● TEXT SHOWN
-*-*-
The video also presents the much more realistic situation when the CPU fan fails. In that case the Palomino continued to play Quake III for several minutes before shutting down. Again the chip was undamaged.
This video may look like it's from AMD, but I'm pretty sure it's not, even if it makes a great case. The original download site appears to be down, so I mirrored it onto AMDZone right here.
Other mirrors: Mirror.
Update: One of our readers e-mailed me to give me his first hand experience with the thermal control capabilities of the AthlonXP:
I installed my amp1800 (sic) with the heat sink rotated 180 deg. and after 3 hours of trying, incessantly, and not being able to boot I found the problem, I rotated the heat sink and all is fine. I must say, I was sweating bullets when I found the problem.
No fried chip, no smell of burned silicon. Looks like the thermal diode is working.
(end article)
~Aaron.
student of animation and the fine arts
Actually, if you read through the article (finally found it), it was a Siemens engineer that claimed the thermal diode was the problem when the CPU fried on one of their boards. AMD was not consulted.
It could well be a case of passing the buck because they didn't want to blame their motherboard which may not have implemented support for the thermal diode properly. That's my conspiracy theory, anyway.
Wasting your time since 1997.
All this shows is a motherboard with sufficent onboard temperature monitoring, shutting down because the CPU is over heating. It has nothing to do with the CPU having any sort of built in temperature throttle like the P4 has (or even the 68040 had). Tom's Hardware and this video are showing two completely different and seperate things. One shows how a motherboard reacts in order to save an amd cpu (this current video), and the other shows what happens if the cpu is left to cope with a heat problem on its own (Tom's tests) without the motherboard stepping in to rescue it.
/. just doesn't care some days... or maybe its just on slow days ;).
I wish people would at least FILTER some of these posts. Its seems that
I'm sorry - how did they "carefully engineer" it so the rate of change is below the threshold? It looks to me like they pulled the heatsink straight off, which is exactly what was done in the Toms hardware review. So now you've seen two basically identical tests product completely opposite results. Who to believe eh?
Personally, I couldn't care less. The odds of a heatsink accidentally dropping off are pretty slim anyway, so I'm not going to lose any sleep over it.
-*-*-
● DATA RECORDS
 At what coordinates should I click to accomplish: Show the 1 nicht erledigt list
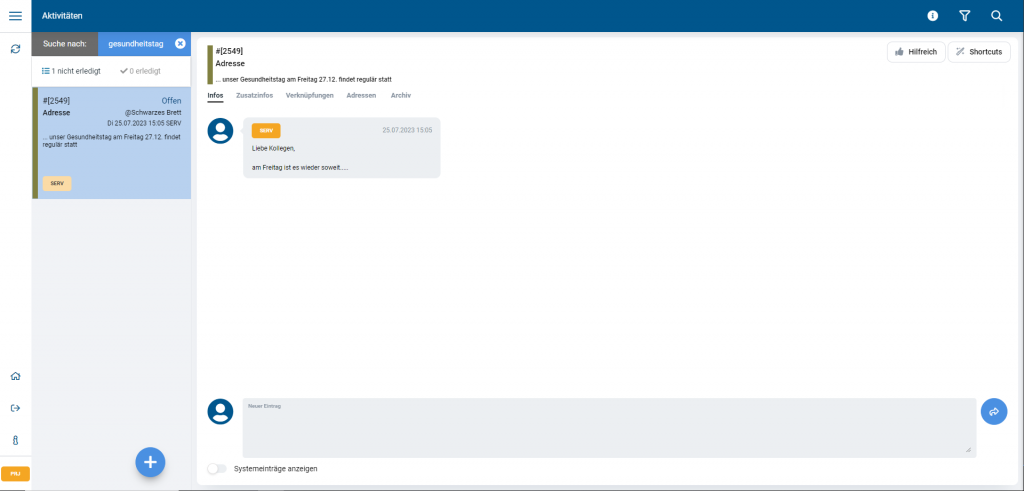tap(71, 71)
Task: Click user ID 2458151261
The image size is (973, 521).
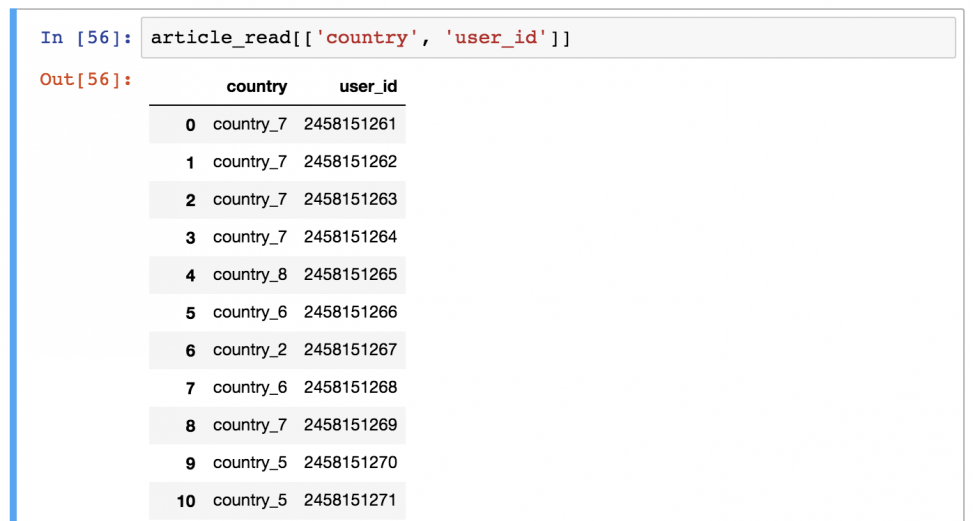Action: pyautogui.click(x=350, y=125)
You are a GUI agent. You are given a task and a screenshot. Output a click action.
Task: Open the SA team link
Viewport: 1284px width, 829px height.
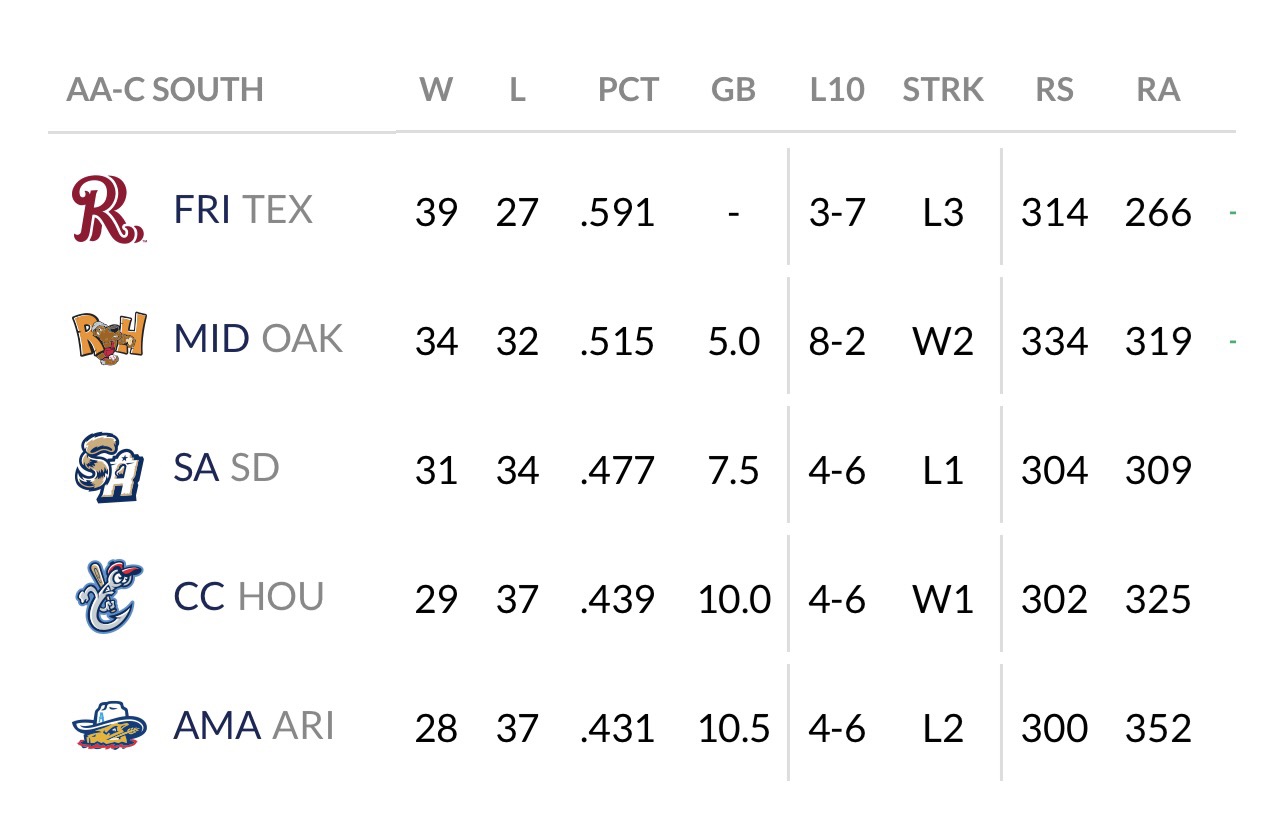point(196,468)
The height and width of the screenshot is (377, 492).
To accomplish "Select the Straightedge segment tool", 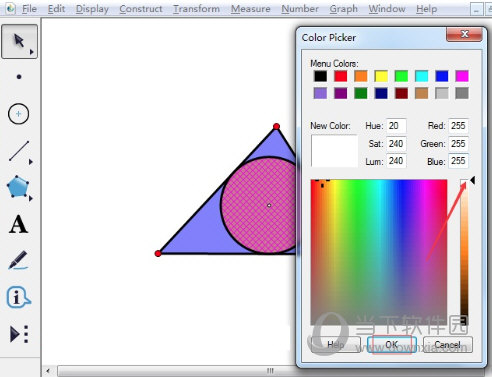I will click(x=19, y=151).
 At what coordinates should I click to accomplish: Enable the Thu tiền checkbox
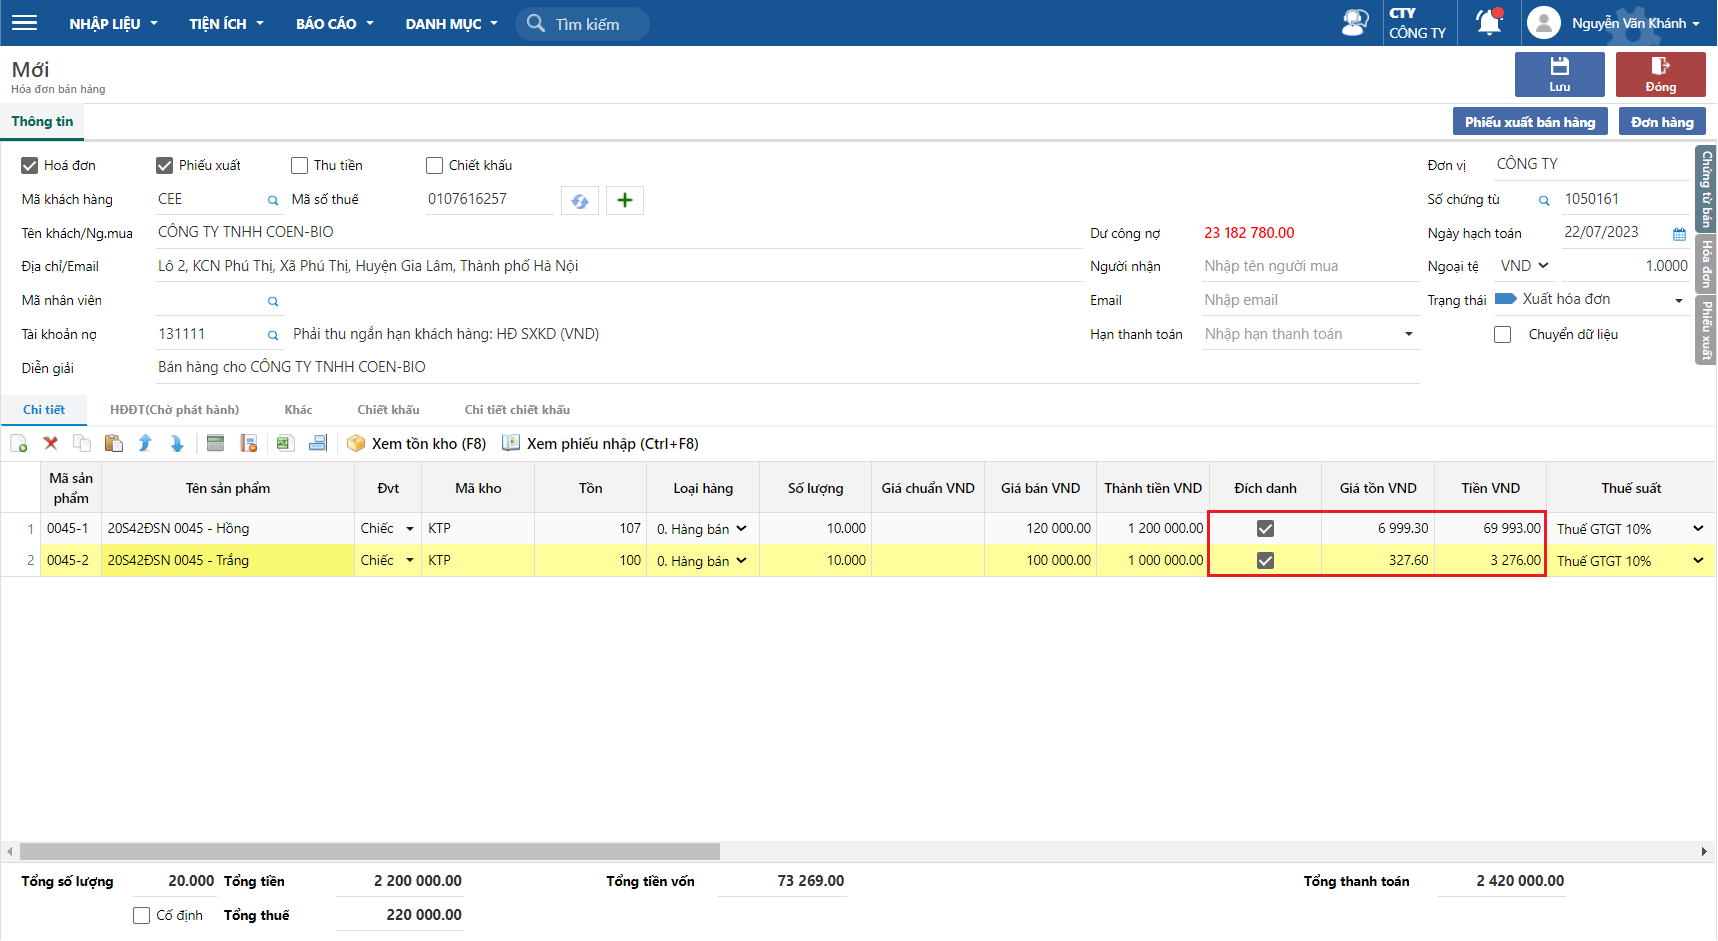[x=299, y=166]
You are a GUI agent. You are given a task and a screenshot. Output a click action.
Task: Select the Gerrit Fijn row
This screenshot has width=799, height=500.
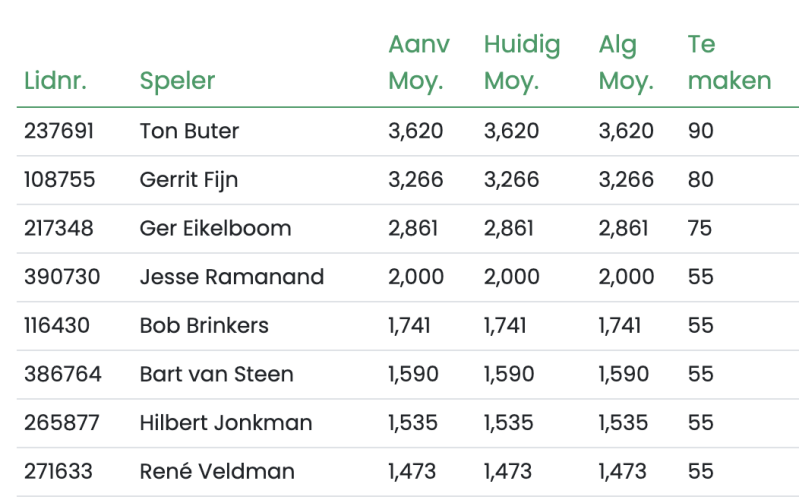coord(408,180)
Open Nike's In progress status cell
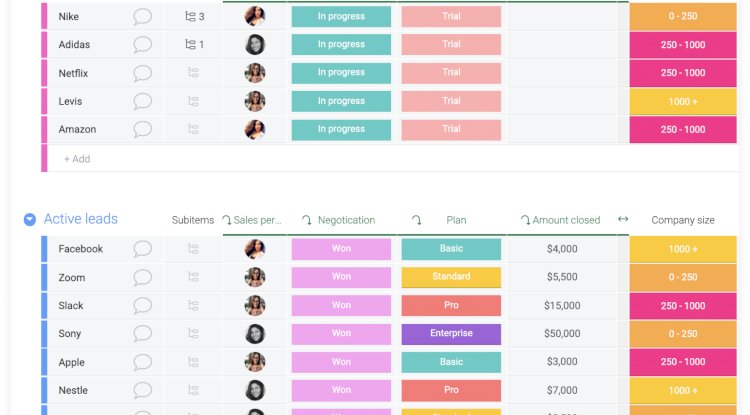 click(x=341, y=17)
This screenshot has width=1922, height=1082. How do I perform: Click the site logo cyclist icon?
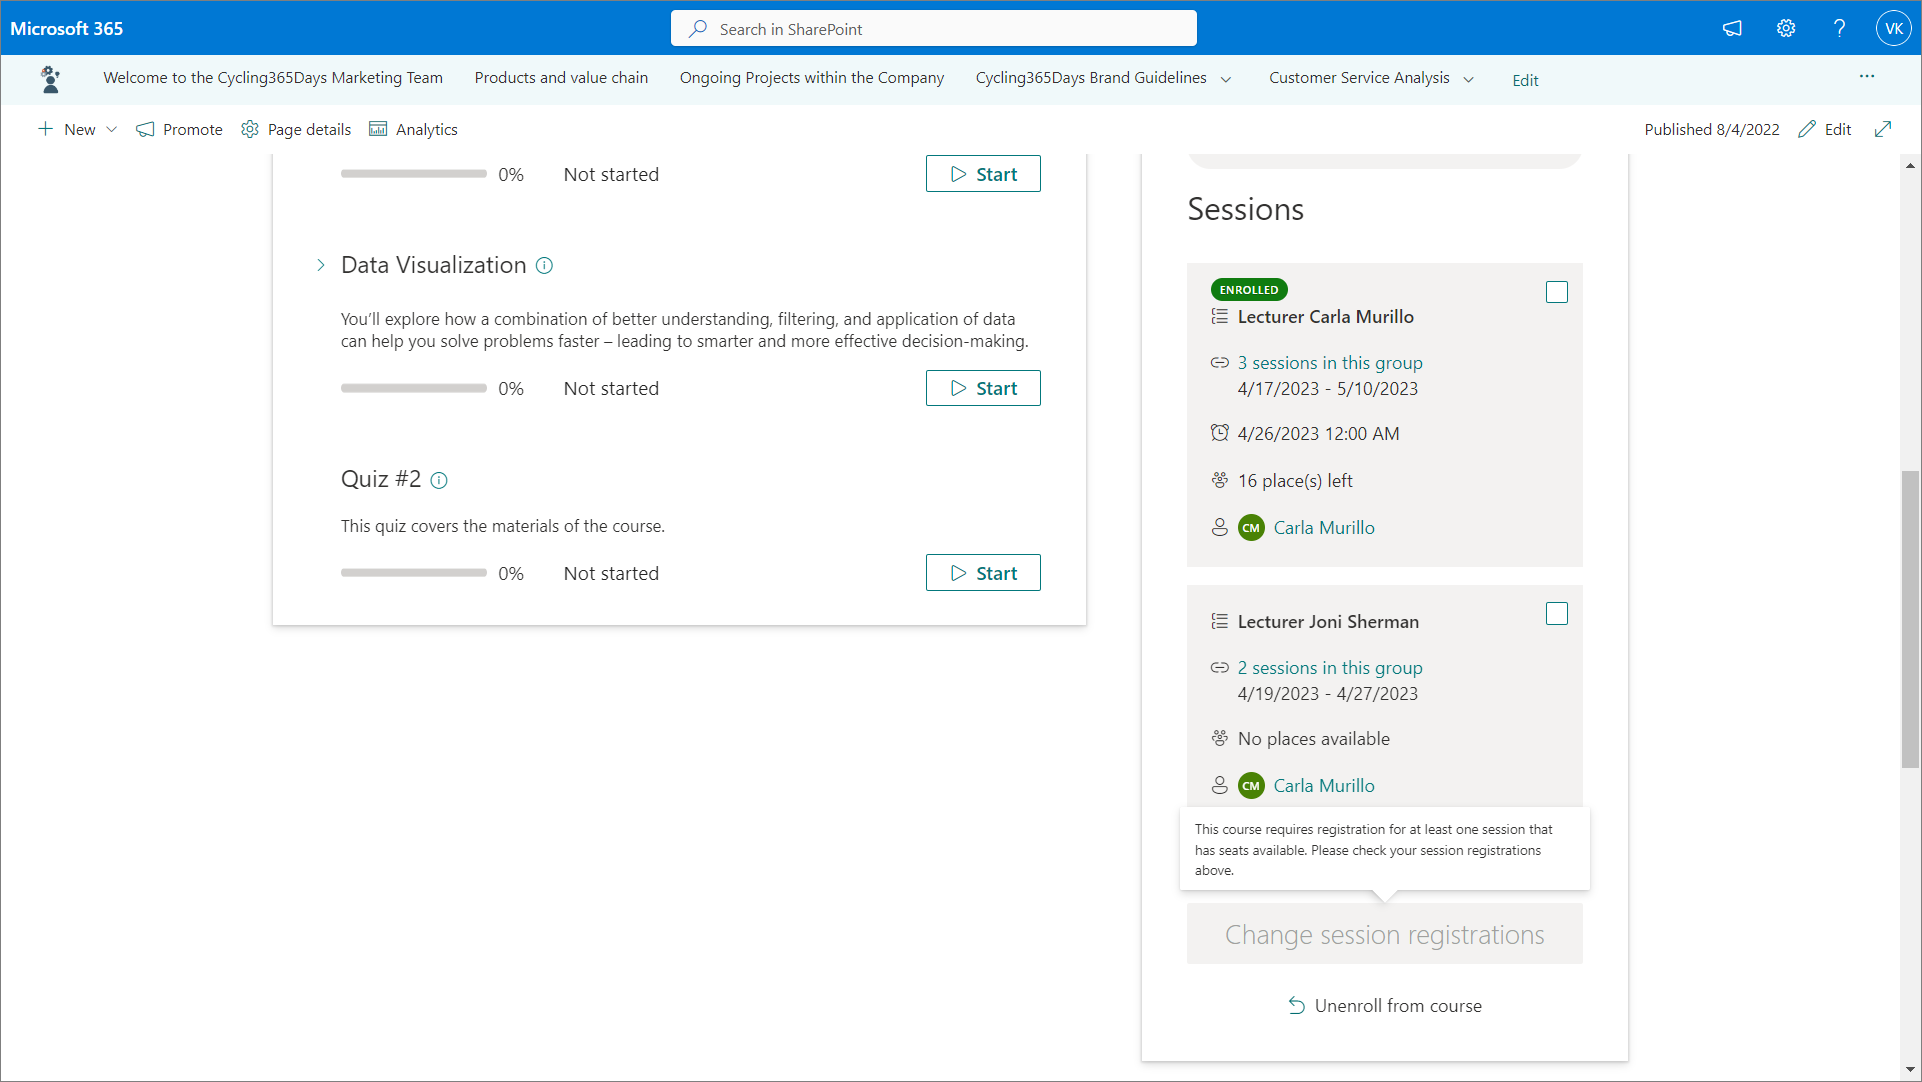tap(50, 78)
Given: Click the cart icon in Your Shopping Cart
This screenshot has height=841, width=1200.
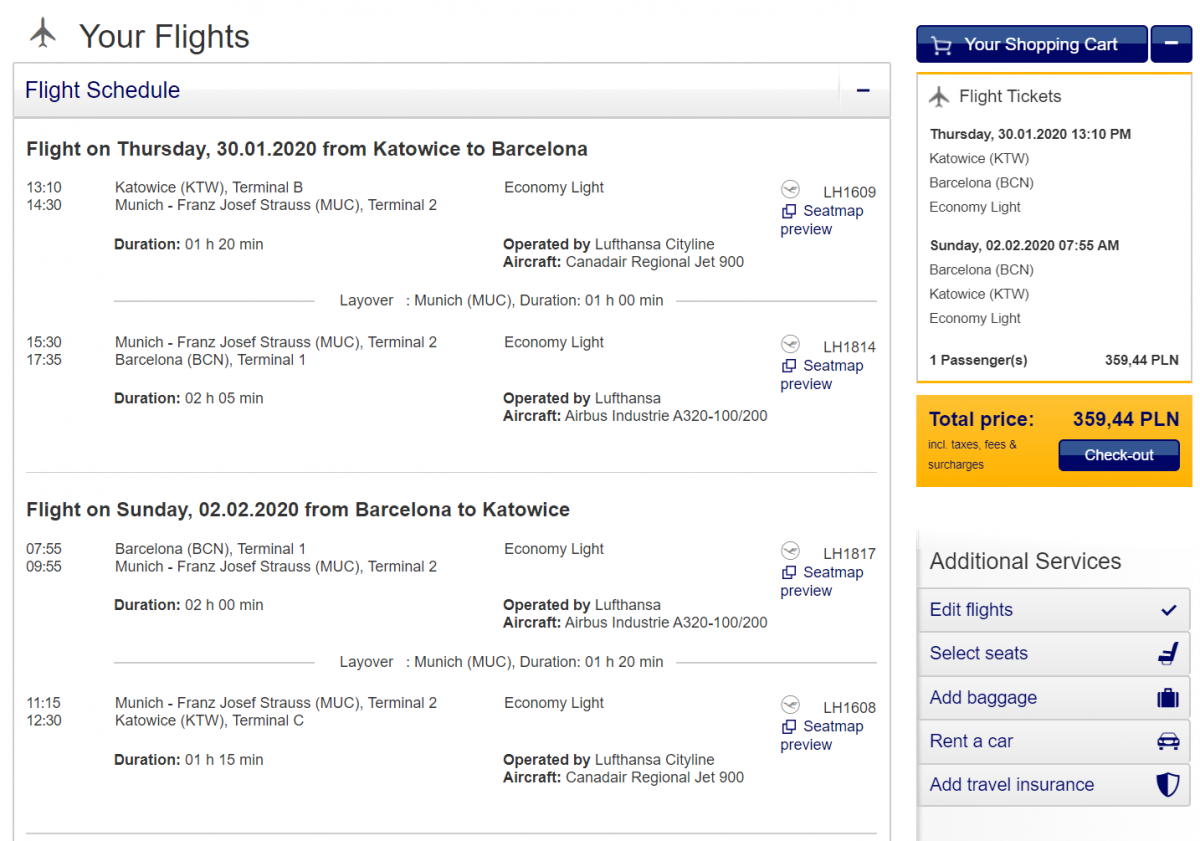Looking at the screenshot, I should [941, 45].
-*-*-
● GIVEN TASK A
Echo the rows, starting with the line that contains "Open Nike's In progress status cell" and going on through the end of the rows. Leave out the pictures.
● GIVEN TASK B
Carry on the discussion of the Athlon overheating video from where it stops.

● TASK RESULT A
Open Nike's In progress status cell
 click(x=341, y=17)
This screenshot has width=1922, height=1082. How do I perform: Click the site logo cyclist icon?
tap(50, 78)
Given: Click the cart icon in Your Shopping Cart
This screenshot has height=841, width=1200.
Looking at the screenshot, I should [941, 45].

● TASK RESULT B
The bad thing is that there are so many ways to screw up. You could get fooled into using one of those neat spacers which might happen to be too thick, resulting in inadequate cooling, thus frying the processor. The Athlon processors can burn before the POST is through, so if your heatsink has fallen off or shifted during transport, you're up for some quick, expensive fun.
Also, you could be one of those freaks using a water cooling system (please shoot me when I start pumping water into my computer!). There's a nice article over at Dans Data about a burnt Intel Celeron(!!) after a cooling failure.
A third problem is the limited use of most monitoring programs or a bad configuration. Motherboard protection can be configured so that all you get out of a failed fan is a nice beeping noise. I tell you something: no one can hear you scream in a dark cellar. I have an old Slot A Athlon 750 running nonstop, and if the fan fails, I'll most probably lose it. The only solution would be to have a monitoring program slow down and/or even shut down the system. Some BIOSs/Mainboards don't support this, so it would be pretty much impossible to prevent an incident directly after switching on, because when the speaker starts beeping it might be too late.
So far, the only solution I've seen to this is an extension to the VapoChill rigs. The system is held in reset state until the cooling system has reached its (sub-zero) working temperature. Only then, the reset bridge is opened and the system is allowed to start up. I have not seen any comparable functionality on a mainboard so far and I don't know whether it would actually help or if the processor produces enough heat even in reset state.
Fight hunger. Filet a politician and send him to a 3rd world country of your choice.
I watched this video and found it quite interesting. One difference between this video and tom's video was the motherboard and chipset that was used, that could have something to do with the different outcomes. Tom used some motherboard I've never even seen before, I had to hunt the net to find info about it. The new amd video uses a motherboard with the amd 760 chipset.
My other issues against tom are the benchmarks that he uses now, compared to what he used to do. Last review I just remember seeing the bapco and quake3 tests. Which is interesting because of all the rumors that bapco and intel are the same company. Read here. Then the quake3 benchmarks... umm, wasn't that what the P4 was optimized for? I remember back when the K7's first came out and tom threw a barrage of tests at it... a good FPU one was the 3DStudio one (which I didn't see in the last test).
Lastly, I remember the massive intel ad banners on the site when Tom did the 2Ghz P4 review...
So in my eyes, Tom sold out and I don't trust his reviews anymore.
Question everything that you've accepted without thinking.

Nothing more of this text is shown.